十数秒後、一つの予測結果が優先表示された。
「許容範囲内です。ガス回収計画への影響は軽微。予定の遅延は最大二十六時間と予測されます」
クロムは表示された数値へ一通り目を通し、他部署から上がる確認結果にも短く視線を走らせる。
「推進剤消費率は」
「増加率一・七パーセント」
「サルベージ作業中の姿勢制御」
「規定値内です」
航法演算担当に必要な確認を終えたクロムは、静かに私へ向き直った。
「当該船舶の回収は可能と判断します」
私は一度だけ映像の中心に映る宇宙船を見つめた。このまま放置すれば、この船は一カ月後にはヘリオンへ呑み込まれる。

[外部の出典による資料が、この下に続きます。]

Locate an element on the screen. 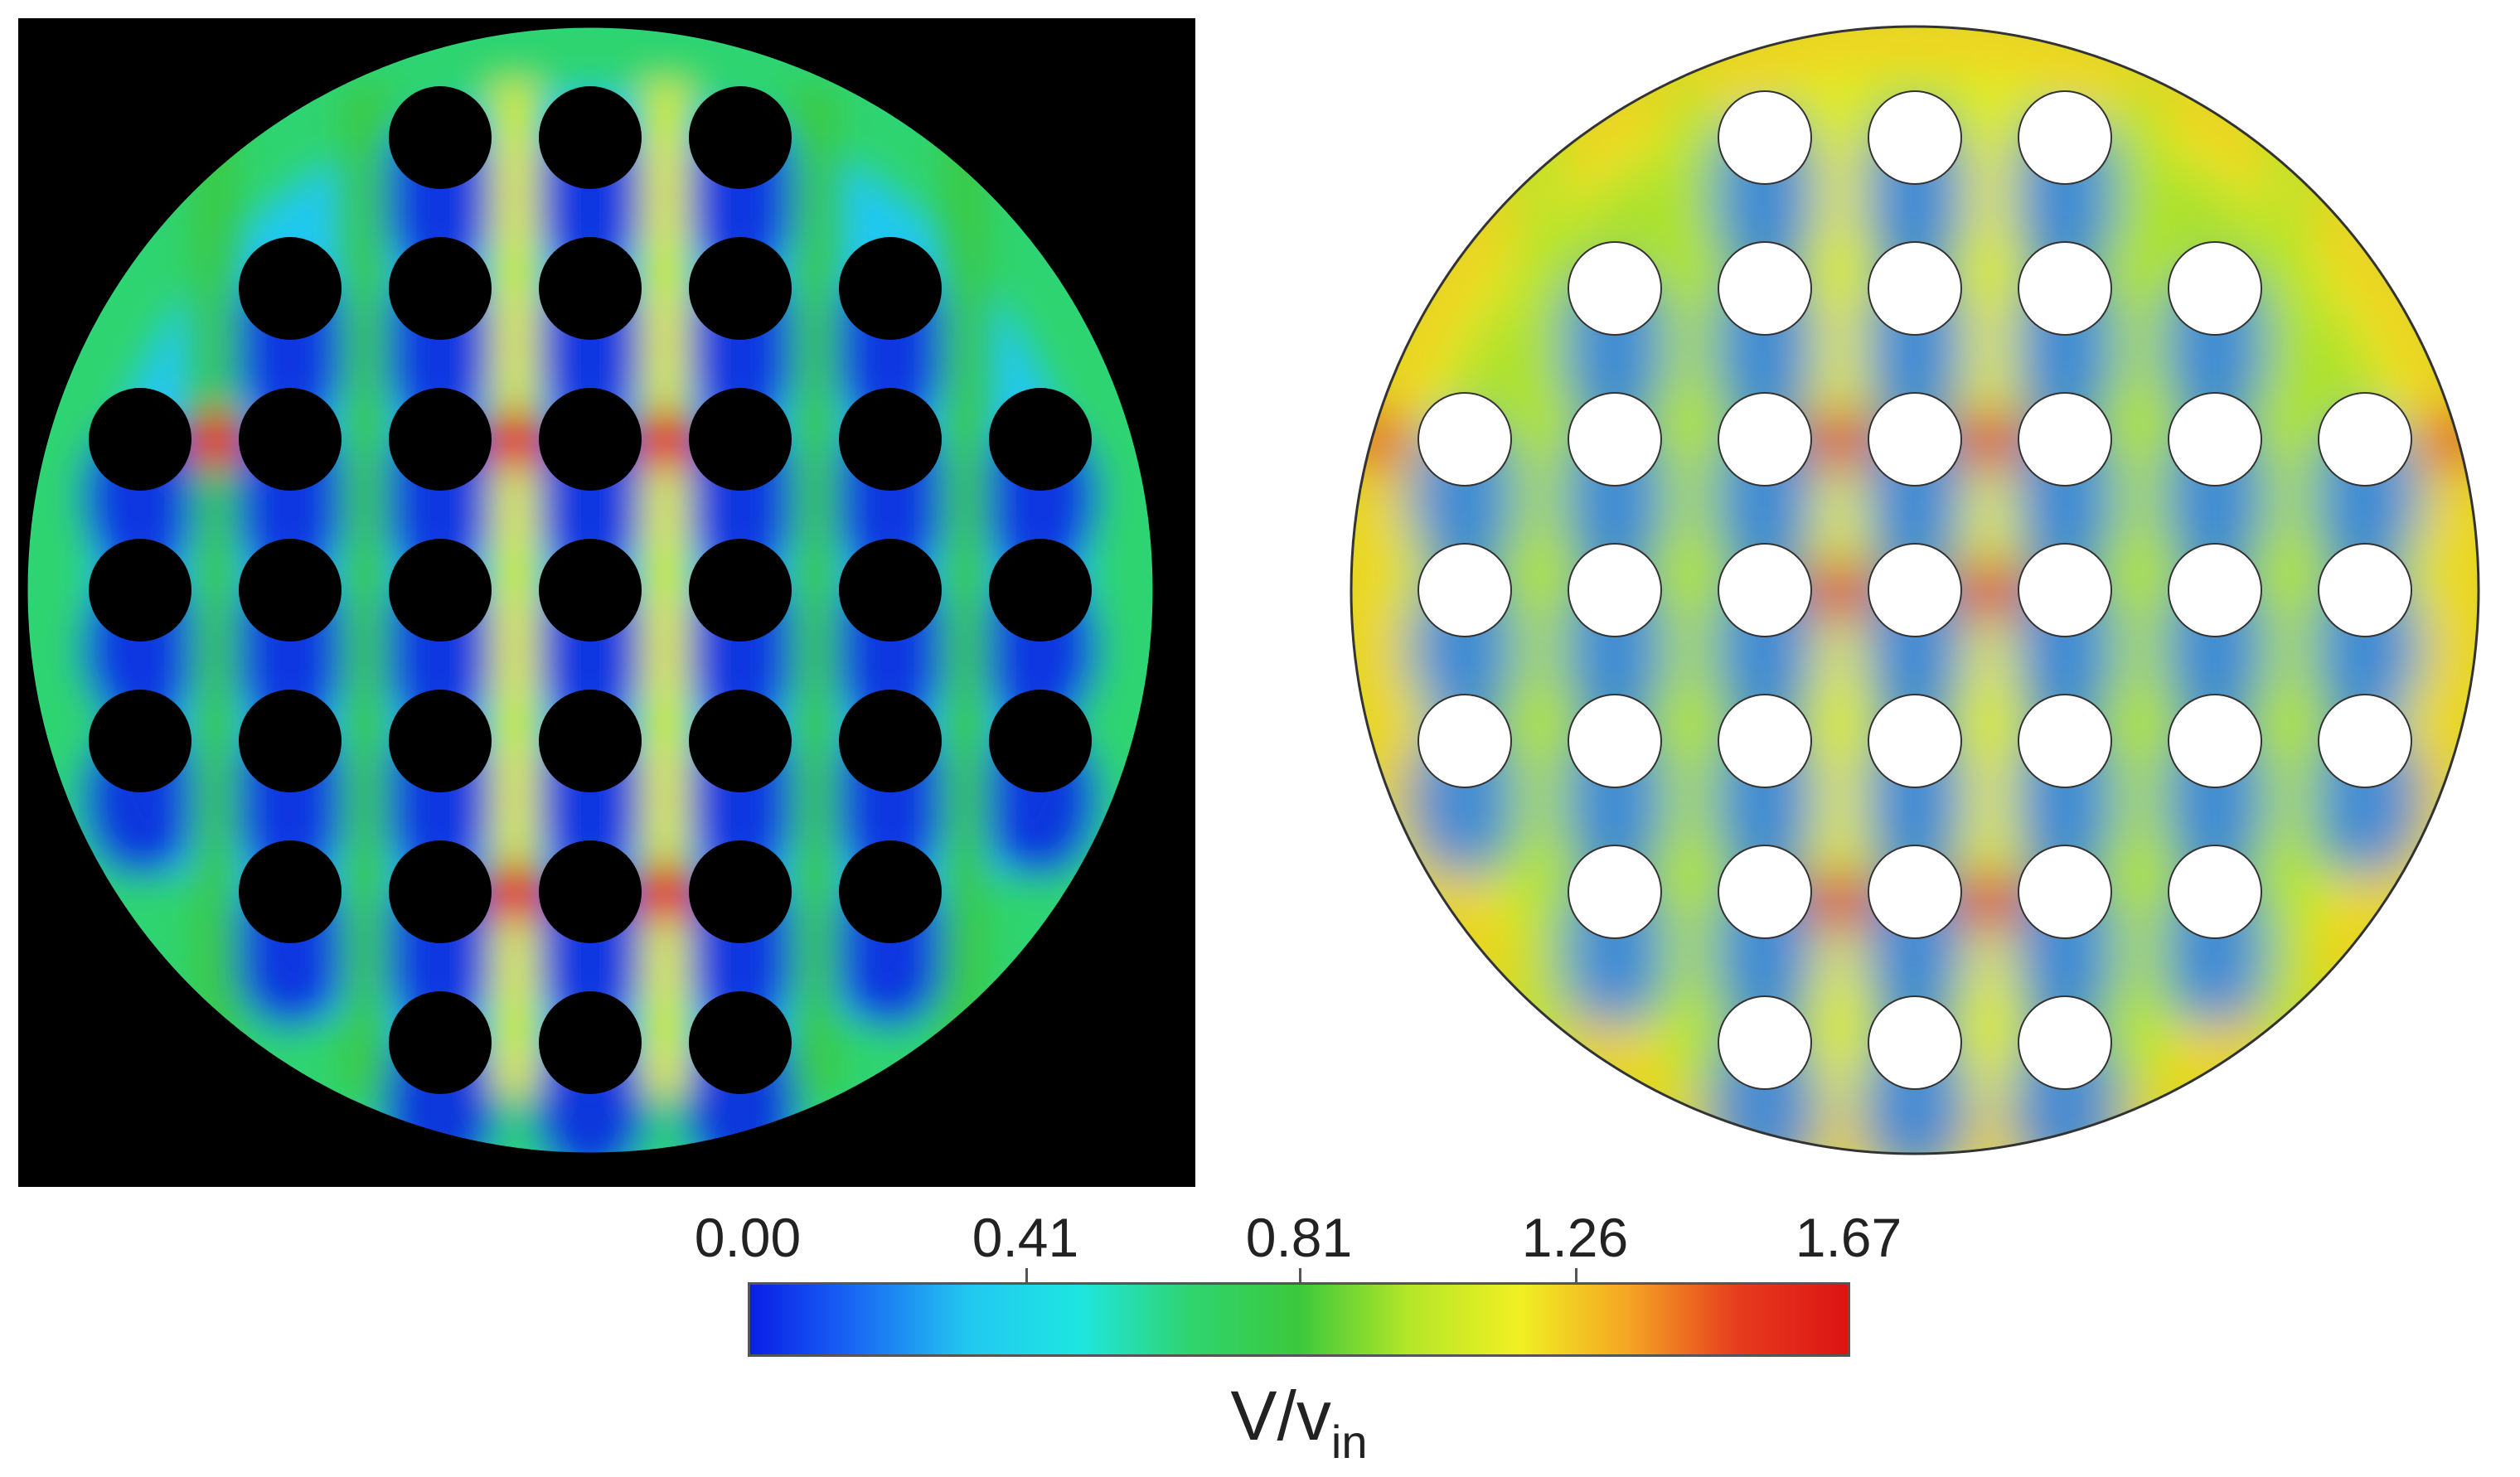 This screenshot has height=1477, width=2520. colorbar-tick-label: 0.00 is located at coordinates (748, 1238).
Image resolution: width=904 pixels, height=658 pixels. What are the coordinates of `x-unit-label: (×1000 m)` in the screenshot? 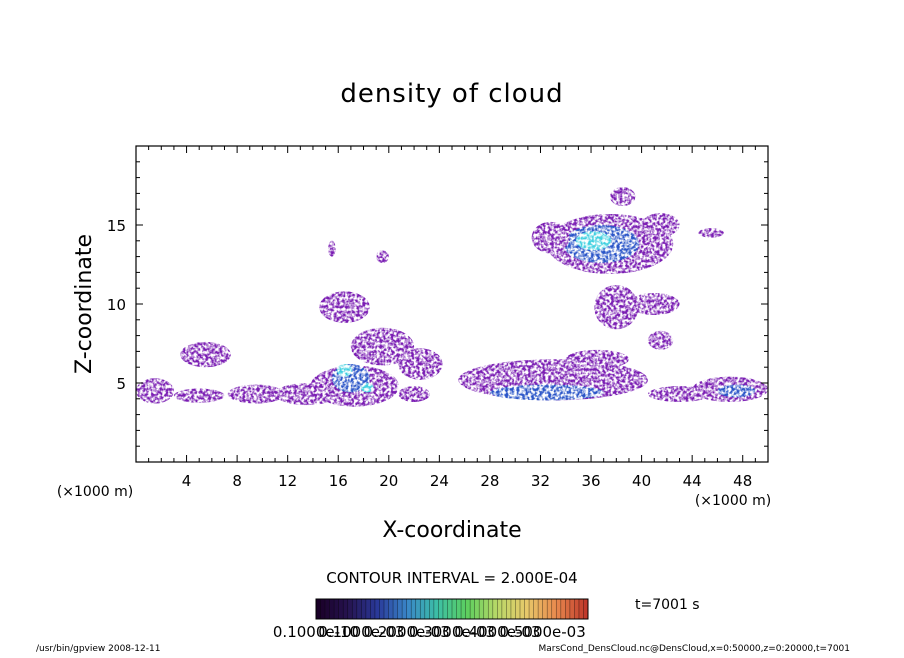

それは一隻の宇宙船を失うというだけではない。そこに残された記録も、人類がこの宙域で築いた歴史の断片も、永遠に失われるということだ。
結論は決まっていた。
「なら決まりだ。ガス回収を継続しつつ、目標に接近。サルベージを行う」
各部署から復唱が返り、ブリッジが再び喧騒を取り戻していく。
曳航設備の確認、回収班への連絡、接近ルートの再計算が同時進行で始まり、先ほどまで観測映像を見つめていたオペレーター達もそれぞれの持ち場へ意識を戻していた。
その様子を眺めながら、私は観測席へ向けて視線を送る。
「ところで、識別照合は終わったか?」
「はい。先程結果が出ました」
映像の横に識別情報が表示された。
「当該艦は第四十三開拓移民船団所属艦艇――」
オペレーターの声を聞きながら、私は再び映像へ目を向けた。ヘリオンを背に漂う宇宙船は、今もゆっくりと雲海へと沈みつつある。
表示された識別情報が意味するものを、この時の私達はまだ理解していなかった。
だが、静かに沈みゆくその姿を前に、ブリッジに満ちていた喧騒が、いつしか張り詰めた沈黙へと変わっていくのを感じた。
失われた開拓移民船団の痕跡。
その中に何が残されているのか――答えは、手の届く場所にあった。